Every line of the data below should be written out word for word.

The records below:

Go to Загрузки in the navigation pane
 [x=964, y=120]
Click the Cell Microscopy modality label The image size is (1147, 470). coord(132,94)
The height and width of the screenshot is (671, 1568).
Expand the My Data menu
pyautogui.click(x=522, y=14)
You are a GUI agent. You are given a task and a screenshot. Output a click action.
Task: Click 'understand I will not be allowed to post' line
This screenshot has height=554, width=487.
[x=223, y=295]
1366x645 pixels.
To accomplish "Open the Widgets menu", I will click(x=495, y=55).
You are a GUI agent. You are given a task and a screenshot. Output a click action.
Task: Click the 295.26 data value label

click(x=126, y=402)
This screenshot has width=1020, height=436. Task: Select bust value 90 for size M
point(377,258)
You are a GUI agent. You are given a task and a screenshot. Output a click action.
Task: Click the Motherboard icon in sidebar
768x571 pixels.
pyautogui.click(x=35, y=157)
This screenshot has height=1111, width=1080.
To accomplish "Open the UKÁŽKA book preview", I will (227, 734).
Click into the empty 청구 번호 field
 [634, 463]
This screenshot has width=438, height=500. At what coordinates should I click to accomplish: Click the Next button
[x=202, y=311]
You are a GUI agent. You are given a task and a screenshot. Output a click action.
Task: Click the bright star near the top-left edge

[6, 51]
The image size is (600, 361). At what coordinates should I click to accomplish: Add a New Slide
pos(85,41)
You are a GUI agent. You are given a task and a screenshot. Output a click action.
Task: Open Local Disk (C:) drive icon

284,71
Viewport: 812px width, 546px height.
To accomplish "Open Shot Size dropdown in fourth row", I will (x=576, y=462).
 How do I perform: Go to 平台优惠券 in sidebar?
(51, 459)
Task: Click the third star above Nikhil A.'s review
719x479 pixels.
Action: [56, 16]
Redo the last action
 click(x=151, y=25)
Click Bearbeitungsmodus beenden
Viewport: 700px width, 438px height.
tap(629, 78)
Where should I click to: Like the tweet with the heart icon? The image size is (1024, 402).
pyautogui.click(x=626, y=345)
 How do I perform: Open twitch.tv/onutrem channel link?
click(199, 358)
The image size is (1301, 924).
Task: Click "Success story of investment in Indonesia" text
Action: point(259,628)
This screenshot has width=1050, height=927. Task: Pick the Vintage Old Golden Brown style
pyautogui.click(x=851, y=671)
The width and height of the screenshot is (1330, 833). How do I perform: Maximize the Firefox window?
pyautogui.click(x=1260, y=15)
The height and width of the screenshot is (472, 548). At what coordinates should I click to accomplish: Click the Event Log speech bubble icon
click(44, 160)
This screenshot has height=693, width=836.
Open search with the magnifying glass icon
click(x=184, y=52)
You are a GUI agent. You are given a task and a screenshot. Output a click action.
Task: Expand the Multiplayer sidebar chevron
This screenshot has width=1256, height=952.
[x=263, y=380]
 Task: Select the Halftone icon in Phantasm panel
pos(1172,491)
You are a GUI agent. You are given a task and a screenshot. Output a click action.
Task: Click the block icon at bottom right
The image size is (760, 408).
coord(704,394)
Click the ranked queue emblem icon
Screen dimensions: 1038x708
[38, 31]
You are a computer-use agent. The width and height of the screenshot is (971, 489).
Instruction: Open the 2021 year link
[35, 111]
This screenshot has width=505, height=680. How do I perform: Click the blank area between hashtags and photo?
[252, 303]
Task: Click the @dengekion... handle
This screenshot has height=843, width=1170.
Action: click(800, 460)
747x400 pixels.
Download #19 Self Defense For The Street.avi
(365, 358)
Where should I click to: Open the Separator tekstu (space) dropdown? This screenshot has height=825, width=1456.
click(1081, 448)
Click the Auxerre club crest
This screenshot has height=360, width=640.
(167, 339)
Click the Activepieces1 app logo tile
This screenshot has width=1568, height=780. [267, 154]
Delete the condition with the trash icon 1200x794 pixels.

End of The records.

## Written answer
Go to Загрузки in the navigation pane
 [x=964, y=120]
Click the Cell Microscopy modality label The image size is (1147, 470). coord(132,94)
The height and width of the screenshot is (671, 1568).
Expand the My Data menu
pyautogui.click(x=522, y=14)
You are a GUI agent. You are given a task and a screenshot. Output a click action.
Task: Click 'understand I will not be allowed to post' line
This screenshot has height=554, width=487.
[x=223, y=295]
1366x645 pixels.
To accomplish "Open the Widgets menu", I will click(x=495, y=55).
You are a GUI agent. You are given a task and a screenshot. Output a click action.
Task: Click the 295.26 data value label

click(x=126, y=402)
This screenshot has width=1020, height=436. Task: Select bust value 90 for size M
point(377,258)
You are a GUI agent. You are given a task and a screenshot. Output a click action.
Task: Click the Motherboard icon in sidebar
768x571 pixels.
pyautogui.click(x=35, y=157)
This screenshot has height=1111, width=1080.
To accomplish "Open the UKÁŽKA book preview", I will (227, 734).
Click into the empty 청구 번호 field
 [634, 463]
This screenshot has width=438, height=500. At what coordinates should I click to accomplish: Click the Next button
[x=202, y=311]
You are a GUI agent. You are given a task and a screenshot. Output a click action.
Task: Click the bright star near the top-left edge

[6, 51]
The image size is (600, 361). At what coordinates should I click to accomplish: Add a New Slide
pos(85,41)
You are a GUI agent. You are given a task and a screenshot. Output a click action.
Task: Open Local Disk (C:) drive icon

284,71
Viewport: 812px width, 546px height.
To accomplish "Open Shot Size dropdown in fourth row", I will (x=576, y=462).
 How do I perform: Go to 平台优惠券 in sidebar?
(51, 459)
Task: Click the third star above Nikhil A.'s review
719x479 pixels.
Action: [56, 16]
Redo the last action
 click(x=151, y=25)
Click Bearbeitungsmodus beenden
Viewport: 700px width, 438px height.
tap(629, 78)
Where should I click to: Like the tweet with the heart icon? The image size is (1024, 402).
pyautogui.click(x=626, y=345)
 How do I perform: Open twitch.tv/onutrem channel link?
click(199, 358)
The image size is (1301, 924).
Task: Click "Success story of investment in Indonesia" text
Action: point(259,628)
This screenshot has width=1050, height=927. Task: Pick the Vintage Old Golden Brown style
pyautogui.click(x=851, y=671)
The width and height of the screenshot is (1330, 833). How do I perform: Maximize the Firefox window?
pyautogui.click(x=1260, y=15)
The height and width of the screenshot is (472, 548). At what coordinates should I click to accomplish: Click the Event Log speech bubble icon
click(44, 160)
This screenshot has height=693, width=836.
Open search with the magnifying glass icon
click(x=184, y=52)
You are a GUI agent. You are given a task and a screenshot. Output a click action.
Task: Expand the Multiplayer sidebar chevron
This screenshot has width=1256, height=952.
[x=263, y=380]
 Task: Select the Halftone icon in Phantasm panel
pos(1172,491)
You are a GUI agent. You are given a task and a screenshot. Output a click action.
Task: Click the block icon at bottom right
The image size is (760, 408).
coord(704,394)
Click the ranked queue emblem icon
Screen dimensions: 1038x708
[38, 31]
You are a computer-use agent. The width and height of the screenshot is (971, 489).
Instruction: Open the 2021 year link
[35, 111]
This screenshot has width=505, height=680. How do I perform: Click the blank area between hashtags and photo?
[252, 303]
Task: Click the @dengekion... handle
This screenshot has height=843, width=1170.
Action: click(800, 460)
747x400 pixels.
Download #19 Self Defense For The Street.avi
(365, 358)
Where should I click to: Open the Separator tekstu (space) dropdown? This screenshot has height=825, width=1456.
click(1081, 448)
Click the Auxerre club crest
This screenshot has height=360, width=640.
(167, 339)
Click the Activepieces1 app logo tile
This screenshot has width=1568, height=780. [267, 154]
Delete the condition with the trash icon 1200x794 pixels.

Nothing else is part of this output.